A Waste of Time and Money
Last Sunday afternoon I walked by Baker Park. Ellis Burruss was standing there in all his glory trying to obtain signatures for his petition drive. I considered going over and having a chat with him, but I wasn’t sure I could be nice, so I refrained.
The petition drive’s goal is to obtain enough signatures to force a special election for the selection of the county’s charter writing board. The majority of people behind this initiative didn’t even apply for a position when applications were sought and are now acting out because they don’t approve of the current Board of County Commissioners or their selections for the charter writing board.
Mr. Burruss’ initiative, along with a small group of other people, could potentially cost taxpayers a lot of money. The Frederick County Board of Elections has estimated that a special election to pick this board would cost the county at least $250,000.
Some pro-petition people will try to justify this number by saying that it breaks down to mere cents per taxpayer, but they are missing the point. The county is currently in a dire financial position and we – the taxpayers – can’t afford to have a special election on a topic that we will have the opportunity to vote on at a later date without any additional cost.
Important programs are being defunded and jobs are being eliminated, so why on earth would any taxpayer want to spend an additional quarter of a million dollars that we don’t have?
Enough with the sour grapes! I’m not thrilled with some of the charter board member selections, but the process to appoint them was done according to provisions laid out in the Maryland Constitution. The county commissioners advertised several times that it was seeking applicants. Applicant interviews were held in an open meeting and were televised.
The members of the appointed charter writing board are already making great strides to be open and transparent. Members are using both social media and traditional media to engage voters in the process and share updates and developments with the board’s progress. All of their future meetings will be open to the public and they have encouraged participation from the community.
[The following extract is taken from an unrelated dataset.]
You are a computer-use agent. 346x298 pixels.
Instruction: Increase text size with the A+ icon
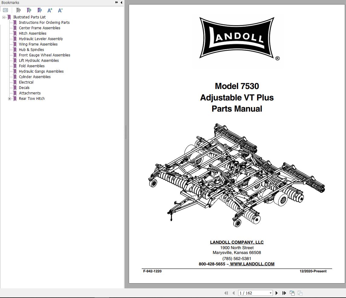click(x=50, y=10)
There will be plenty of opportunities for public input during the next 18 months. Let the charter writing board do the work that they were appointed to do. Once they have produced a document, we will all have access to it and will be given the opportunity to vote on whether or not we support changing our form of government.
Until then, it’s time for all of us to be fiscally responsible and allow the existing charter board to do its work. We’ll have a chance to vote on whether we approve of their final product or not; and the majority will again prevail.